« Tout s’est précipité d’un coup », raconte L’Orient – Le Jour. Vendredi 7 août, le prince héritier saoudien Mohammad ben Salmane a reçu le président turc, Recep Tayyip Erdogan, et le Premier ministre pakistanais, Shehbaz Sharif, à La Mecque, où tous trois ont signé un accord de défense conjoint.
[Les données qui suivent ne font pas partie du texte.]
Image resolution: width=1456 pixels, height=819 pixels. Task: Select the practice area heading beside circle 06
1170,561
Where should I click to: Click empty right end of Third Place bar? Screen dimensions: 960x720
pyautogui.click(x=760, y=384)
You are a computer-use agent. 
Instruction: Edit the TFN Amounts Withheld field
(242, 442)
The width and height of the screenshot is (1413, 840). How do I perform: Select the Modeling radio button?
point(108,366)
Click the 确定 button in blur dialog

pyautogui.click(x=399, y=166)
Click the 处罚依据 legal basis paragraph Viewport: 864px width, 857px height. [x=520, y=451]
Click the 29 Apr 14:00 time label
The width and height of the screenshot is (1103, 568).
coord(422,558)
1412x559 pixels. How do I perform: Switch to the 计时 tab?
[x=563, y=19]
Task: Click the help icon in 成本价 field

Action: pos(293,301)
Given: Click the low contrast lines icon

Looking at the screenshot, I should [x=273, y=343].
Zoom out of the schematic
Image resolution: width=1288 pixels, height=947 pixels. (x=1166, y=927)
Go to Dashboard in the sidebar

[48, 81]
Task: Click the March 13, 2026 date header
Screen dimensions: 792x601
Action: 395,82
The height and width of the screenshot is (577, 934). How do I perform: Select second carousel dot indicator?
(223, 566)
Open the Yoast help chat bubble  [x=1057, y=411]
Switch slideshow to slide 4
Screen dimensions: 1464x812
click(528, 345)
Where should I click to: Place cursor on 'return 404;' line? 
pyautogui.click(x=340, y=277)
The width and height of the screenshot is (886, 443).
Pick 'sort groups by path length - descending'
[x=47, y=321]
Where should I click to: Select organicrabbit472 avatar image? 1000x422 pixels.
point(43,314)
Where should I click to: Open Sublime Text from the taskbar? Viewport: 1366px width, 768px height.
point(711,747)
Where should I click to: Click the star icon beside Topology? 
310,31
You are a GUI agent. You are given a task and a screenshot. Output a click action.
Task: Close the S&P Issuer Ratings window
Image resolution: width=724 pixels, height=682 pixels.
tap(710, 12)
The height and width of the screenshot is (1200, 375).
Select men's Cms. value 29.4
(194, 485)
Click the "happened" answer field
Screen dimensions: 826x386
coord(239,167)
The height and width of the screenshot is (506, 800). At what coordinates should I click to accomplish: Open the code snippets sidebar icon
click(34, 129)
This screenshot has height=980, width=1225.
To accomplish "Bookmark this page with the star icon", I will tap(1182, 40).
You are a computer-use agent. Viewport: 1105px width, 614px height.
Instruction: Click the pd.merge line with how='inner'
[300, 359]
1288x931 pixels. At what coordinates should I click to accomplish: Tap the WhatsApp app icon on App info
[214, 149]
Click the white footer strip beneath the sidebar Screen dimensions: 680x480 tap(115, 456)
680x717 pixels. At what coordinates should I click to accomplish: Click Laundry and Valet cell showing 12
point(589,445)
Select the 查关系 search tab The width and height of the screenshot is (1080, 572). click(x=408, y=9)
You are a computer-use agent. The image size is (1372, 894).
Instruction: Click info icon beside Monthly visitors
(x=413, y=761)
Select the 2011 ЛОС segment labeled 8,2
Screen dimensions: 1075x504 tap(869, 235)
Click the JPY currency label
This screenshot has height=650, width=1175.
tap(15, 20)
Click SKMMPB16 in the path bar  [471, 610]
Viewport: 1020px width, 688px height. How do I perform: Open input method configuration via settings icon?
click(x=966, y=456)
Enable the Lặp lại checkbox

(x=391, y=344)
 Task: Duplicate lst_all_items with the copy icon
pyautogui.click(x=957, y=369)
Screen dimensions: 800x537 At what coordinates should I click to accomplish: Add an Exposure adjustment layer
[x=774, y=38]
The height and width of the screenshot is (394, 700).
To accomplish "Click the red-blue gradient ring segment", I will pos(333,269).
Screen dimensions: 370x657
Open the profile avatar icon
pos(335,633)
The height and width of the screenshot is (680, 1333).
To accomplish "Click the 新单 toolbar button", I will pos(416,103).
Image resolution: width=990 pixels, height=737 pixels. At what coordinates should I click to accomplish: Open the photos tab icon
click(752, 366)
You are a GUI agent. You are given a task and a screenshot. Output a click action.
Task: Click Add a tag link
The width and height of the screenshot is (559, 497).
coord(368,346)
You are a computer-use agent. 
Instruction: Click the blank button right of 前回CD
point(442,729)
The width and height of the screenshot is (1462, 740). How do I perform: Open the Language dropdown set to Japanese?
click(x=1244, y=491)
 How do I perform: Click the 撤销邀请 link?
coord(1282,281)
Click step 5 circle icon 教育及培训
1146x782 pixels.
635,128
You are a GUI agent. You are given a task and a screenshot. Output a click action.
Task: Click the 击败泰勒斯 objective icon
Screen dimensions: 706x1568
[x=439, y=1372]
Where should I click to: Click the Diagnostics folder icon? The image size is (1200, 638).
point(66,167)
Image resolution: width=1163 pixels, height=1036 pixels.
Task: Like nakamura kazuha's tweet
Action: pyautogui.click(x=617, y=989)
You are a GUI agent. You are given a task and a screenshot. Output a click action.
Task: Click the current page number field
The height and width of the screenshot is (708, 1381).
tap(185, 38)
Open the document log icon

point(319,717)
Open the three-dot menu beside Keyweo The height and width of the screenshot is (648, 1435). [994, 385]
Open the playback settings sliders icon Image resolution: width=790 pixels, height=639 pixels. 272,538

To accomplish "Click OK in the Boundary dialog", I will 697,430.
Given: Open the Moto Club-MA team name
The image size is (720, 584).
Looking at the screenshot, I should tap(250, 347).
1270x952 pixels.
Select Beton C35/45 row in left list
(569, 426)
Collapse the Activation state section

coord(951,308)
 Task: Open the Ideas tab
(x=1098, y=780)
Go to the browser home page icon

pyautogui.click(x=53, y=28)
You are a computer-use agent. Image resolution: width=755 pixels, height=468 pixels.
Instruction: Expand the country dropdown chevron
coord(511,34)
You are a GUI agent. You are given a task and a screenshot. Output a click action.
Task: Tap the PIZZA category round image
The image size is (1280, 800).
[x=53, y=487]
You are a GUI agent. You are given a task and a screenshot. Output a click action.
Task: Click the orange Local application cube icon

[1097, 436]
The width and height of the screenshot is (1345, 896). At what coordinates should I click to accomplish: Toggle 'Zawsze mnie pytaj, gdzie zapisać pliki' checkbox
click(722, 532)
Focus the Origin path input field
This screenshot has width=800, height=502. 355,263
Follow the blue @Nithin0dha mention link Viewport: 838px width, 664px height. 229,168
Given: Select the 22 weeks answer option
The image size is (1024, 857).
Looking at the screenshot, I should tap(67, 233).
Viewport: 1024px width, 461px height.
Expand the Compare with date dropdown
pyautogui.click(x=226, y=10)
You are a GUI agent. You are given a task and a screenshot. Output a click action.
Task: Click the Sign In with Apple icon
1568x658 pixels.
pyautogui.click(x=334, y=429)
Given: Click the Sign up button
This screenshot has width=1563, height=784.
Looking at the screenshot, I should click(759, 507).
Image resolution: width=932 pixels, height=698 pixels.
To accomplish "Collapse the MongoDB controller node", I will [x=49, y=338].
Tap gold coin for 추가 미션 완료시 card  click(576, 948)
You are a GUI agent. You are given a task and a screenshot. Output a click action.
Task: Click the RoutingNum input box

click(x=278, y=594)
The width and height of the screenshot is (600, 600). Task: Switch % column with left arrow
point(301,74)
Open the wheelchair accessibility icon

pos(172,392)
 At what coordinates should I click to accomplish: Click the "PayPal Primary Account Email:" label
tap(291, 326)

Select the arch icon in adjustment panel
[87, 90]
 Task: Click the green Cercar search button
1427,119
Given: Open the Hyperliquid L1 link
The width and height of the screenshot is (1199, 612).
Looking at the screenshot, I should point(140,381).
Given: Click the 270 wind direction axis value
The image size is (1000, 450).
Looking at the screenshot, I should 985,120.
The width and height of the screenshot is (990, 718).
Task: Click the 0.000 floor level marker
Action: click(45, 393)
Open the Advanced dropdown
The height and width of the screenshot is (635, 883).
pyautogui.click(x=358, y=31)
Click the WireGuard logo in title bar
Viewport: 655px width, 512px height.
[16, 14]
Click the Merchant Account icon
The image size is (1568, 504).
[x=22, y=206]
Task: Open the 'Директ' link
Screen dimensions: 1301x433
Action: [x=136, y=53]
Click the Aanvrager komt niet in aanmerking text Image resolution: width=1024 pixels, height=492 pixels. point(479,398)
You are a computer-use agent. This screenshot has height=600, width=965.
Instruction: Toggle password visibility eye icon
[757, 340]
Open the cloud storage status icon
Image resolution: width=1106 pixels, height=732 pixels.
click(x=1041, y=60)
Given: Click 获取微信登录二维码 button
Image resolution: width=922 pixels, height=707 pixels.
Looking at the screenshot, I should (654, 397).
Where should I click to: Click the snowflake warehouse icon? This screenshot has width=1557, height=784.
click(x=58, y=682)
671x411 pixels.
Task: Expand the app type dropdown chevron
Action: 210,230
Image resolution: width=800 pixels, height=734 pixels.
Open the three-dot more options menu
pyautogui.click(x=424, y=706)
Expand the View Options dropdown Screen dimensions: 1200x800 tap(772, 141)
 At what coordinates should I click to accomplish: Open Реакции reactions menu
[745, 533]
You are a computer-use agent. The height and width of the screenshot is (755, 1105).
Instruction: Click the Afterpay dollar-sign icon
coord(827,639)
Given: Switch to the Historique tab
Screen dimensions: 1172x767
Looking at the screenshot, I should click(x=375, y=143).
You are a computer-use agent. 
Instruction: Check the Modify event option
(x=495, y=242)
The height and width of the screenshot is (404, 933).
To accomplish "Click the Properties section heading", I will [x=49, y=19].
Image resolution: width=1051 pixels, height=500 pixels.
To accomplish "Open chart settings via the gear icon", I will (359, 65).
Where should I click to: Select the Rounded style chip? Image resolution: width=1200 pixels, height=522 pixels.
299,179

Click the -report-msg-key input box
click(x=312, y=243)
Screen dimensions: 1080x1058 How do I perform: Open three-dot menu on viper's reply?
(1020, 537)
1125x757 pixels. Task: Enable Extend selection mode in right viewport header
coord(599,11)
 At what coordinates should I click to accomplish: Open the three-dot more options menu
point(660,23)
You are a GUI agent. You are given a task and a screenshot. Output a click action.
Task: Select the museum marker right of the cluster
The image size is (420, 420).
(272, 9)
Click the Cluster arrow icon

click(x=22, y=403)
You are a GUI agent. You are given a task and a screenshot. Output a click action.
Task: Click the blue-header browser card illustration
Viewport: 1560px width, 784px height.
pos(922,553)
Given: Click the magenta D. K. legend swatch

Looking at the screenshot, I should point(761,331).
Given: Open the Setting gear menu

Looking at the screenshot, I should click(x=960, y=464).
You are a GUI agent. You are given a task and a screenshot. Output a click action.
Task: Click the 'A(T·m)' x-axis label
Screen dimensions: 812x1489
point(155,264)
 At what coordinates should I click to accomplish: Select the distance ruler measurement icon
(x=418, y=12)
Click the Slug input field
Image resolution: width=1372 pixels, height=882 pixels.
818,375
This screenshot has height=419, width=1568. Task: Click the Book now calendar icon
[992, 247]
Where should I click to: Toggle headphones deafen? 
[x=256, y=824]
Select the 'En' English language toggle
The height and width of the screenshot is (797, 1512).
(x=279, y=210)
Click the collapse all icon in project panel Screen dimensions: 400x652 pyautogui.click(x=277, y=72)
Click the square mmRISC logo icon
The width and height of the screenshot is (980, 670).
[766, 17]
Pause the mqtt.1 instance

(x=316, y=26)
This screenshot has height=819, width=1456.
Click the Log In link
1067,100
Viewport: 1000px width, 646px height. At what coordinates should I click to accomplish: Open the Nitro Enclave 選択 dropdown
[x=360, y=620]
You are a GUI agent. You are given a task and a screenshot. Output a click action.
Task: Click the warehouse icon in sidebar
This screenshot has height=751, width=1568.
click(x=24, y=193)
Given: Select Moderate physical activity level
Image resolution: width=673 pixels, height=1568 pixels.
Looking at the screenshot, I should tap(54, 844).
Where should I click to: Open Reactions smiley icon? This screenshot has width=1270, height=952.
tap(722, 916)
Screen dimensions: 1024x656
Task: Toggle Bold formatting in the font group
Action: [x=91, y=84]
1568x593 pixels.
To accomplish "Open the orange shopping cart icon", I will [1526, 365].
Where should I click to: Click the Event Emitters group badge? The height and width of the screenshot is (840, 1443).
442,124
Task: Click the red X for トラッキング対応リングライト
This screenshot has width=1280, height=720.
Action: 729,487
Un « pas inédit » qui « dessine avec plus de précision un nouvel axe régional sous l’égide de Riyad, en genèse depuis des mois », résume le quotidien libanais.
« L’accord vise à renforcer la dissuasion collective contre tout acte d’agression et stipule que toute attaque armée contre l’un des trois États sera considérée comme une attaque contre eux tous », a précisé le ministère pakistanais des Affaires étrangères, la Turquie y voyant une « contribution importante à la préservation de la paix » dans la région.
Avec cette alliance, Riyad, Islamabad et Ankara s’essaient en quelque sorte « à un pacte de défense inspiré de l’OTAN », analyse le magazine Foreign Policy qui estime que ce partenariat « consolide le poids et l’influence de ces trois poids lourds régionaux ».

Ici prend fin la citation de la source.